When I arrived for my first semester at IU, I had heard from a few sources that I could save money buying my textbooks online. Nonetheless, I was afraid that the books I needed wouldn't arrive in time for my first day of class or that I would make a purchase online that I would later regret (ex. a book in poor condition). Up until the second semester of my junior year I purchased my books at T.I.S., convinced that the extra money I was paying was worth the peace of mind. Once again, I was wrong! Since switching to online textbook buying/renting I have saved HUNDREDS of dollars, have yet to receive a torn up book and have never received a book late in the mail.

Textbook package from Chegg

Just a side note here for incoming students. If you don't have a textbook for the first day of class, don't worry! Some students don't even purchase their books until after they've seen the syllabus to ensure that they'll actually use them. I don't recommend that practice, but if you've ordered your books and they haven't arrived in time for your first class, don't panic! Your professor will not be upset. In fact, I don't think I've ever had a class where we used the book on the first day.

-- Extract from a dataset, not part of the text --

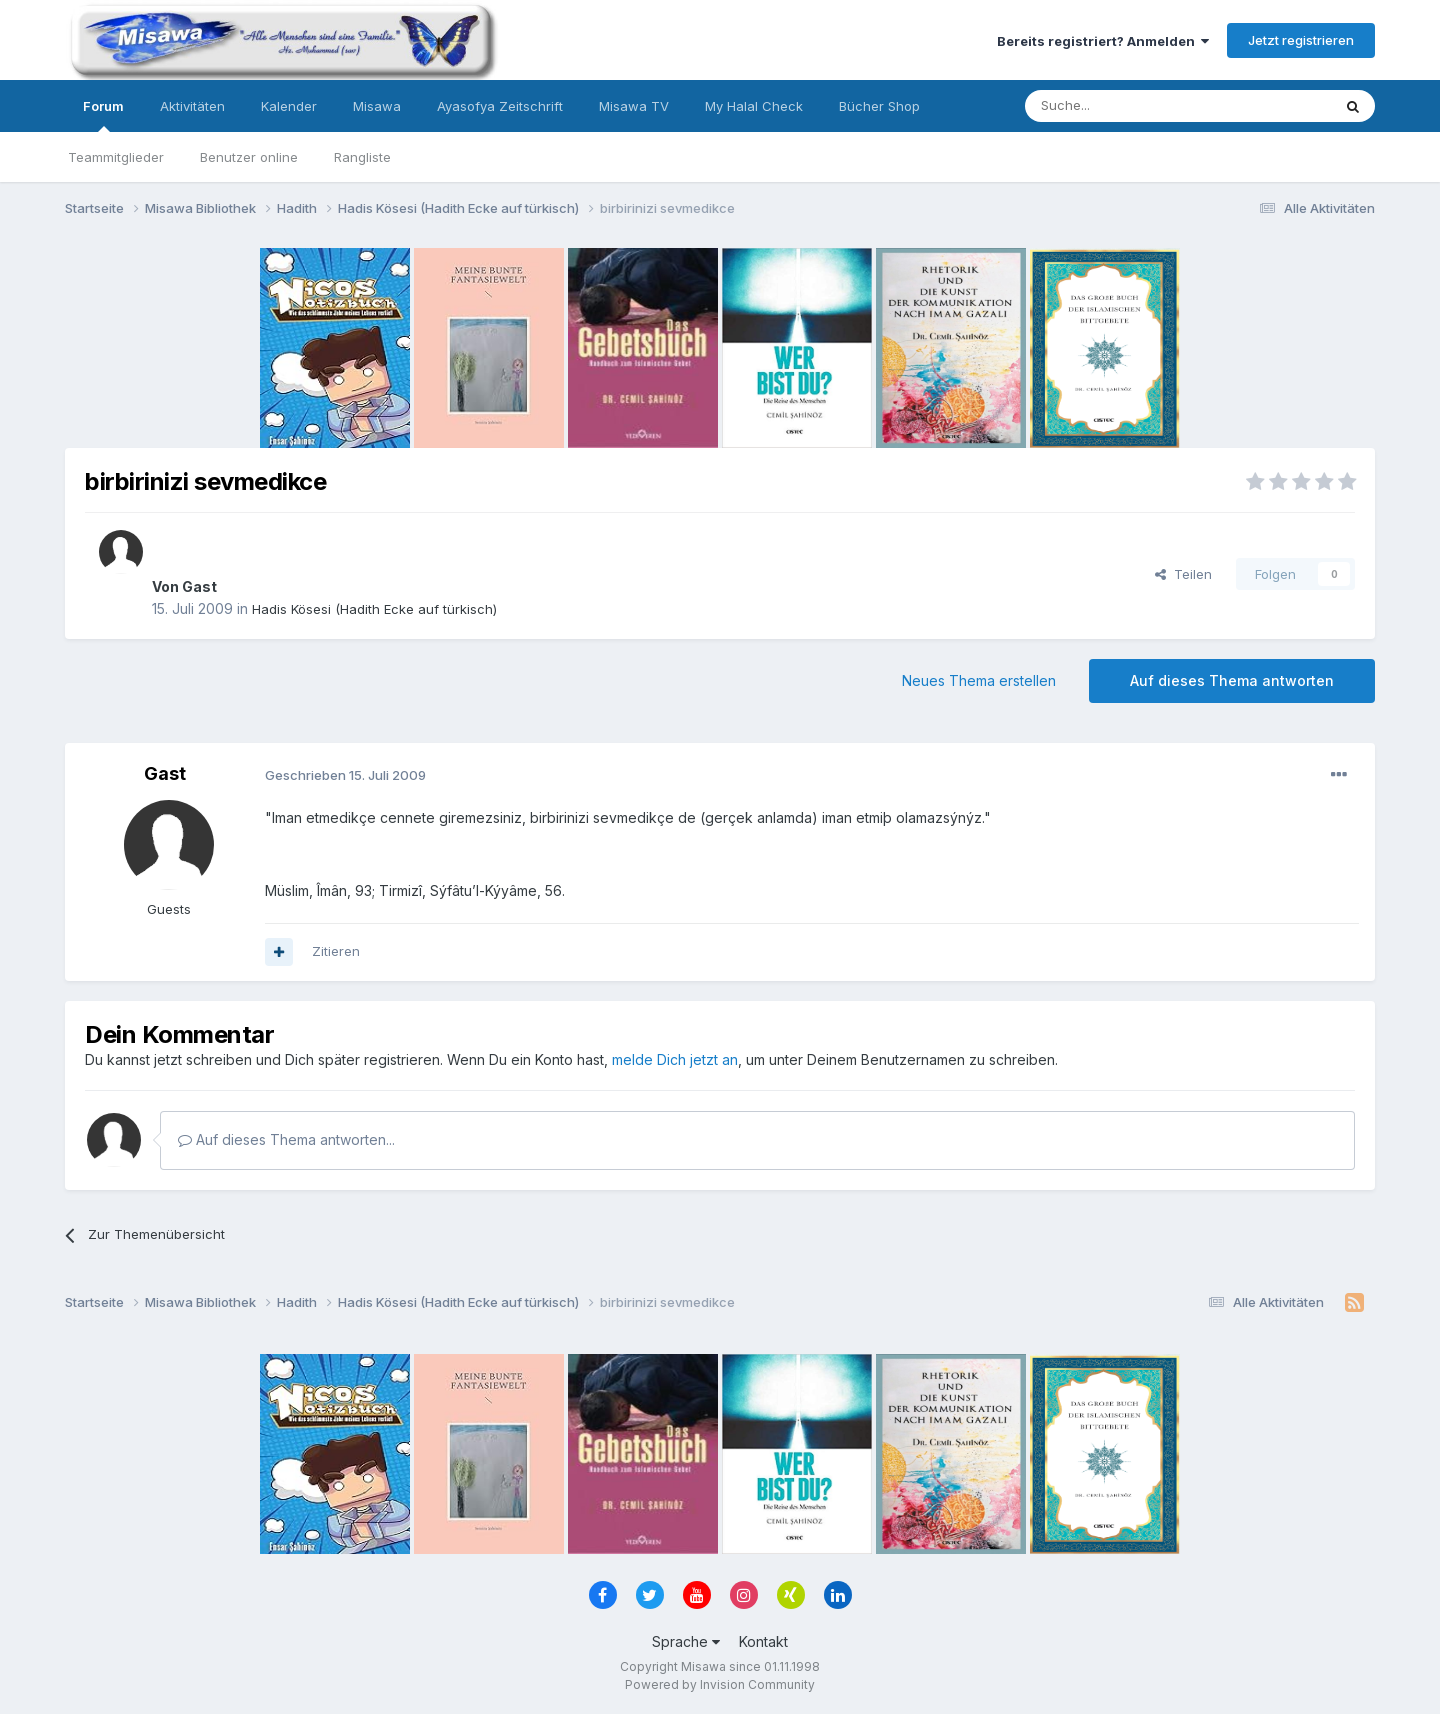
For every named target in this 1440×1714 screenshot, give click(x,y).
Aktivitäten (192, 106)
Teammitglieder (116, 157)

When I finally got tired of spending hundreds of dollars on textbooks and not being able to sell them back because new editions had been released, I decided to give online textbook shopping a try. A friend of mine had used Chegg, an online rental service, and swore by it. I decided to check it out and found that I could rent a book for the fraction of the price of purchasing it at the bookstore. You would simply rent the book online and send it back at the end of the semester. Even better, the return shipping was free! I have used Chegg EVER SINCE for nearly all of my textbook needs! When you get ready to purchase your textbooks, be sure to look into the resource. It's a great way to save money, and they even plant a tree for every book you purchase.

Chegg's Website

Now, there are rare occasions when I do not use Chegg for a certain book. A lot of professors will assign what I refer to as "regular books" for required reading. These are books you could likely find in a Barnes and Noble, and usually run for around $20. Normally, you can rent a used copy of this type of book for the same cost of purchasing a new copy. In this case, I always go to to see what kind of deals I can dig up. I can normally purchase a $25 book for only $3-5, and I once found a $50 book for $5! Website

Don't be afraid to buy OR rent your books online! It is MUCH CHEAPER than buying them in person, and by using reputable companies like Chegg you can ensure that you'll have a positive experience.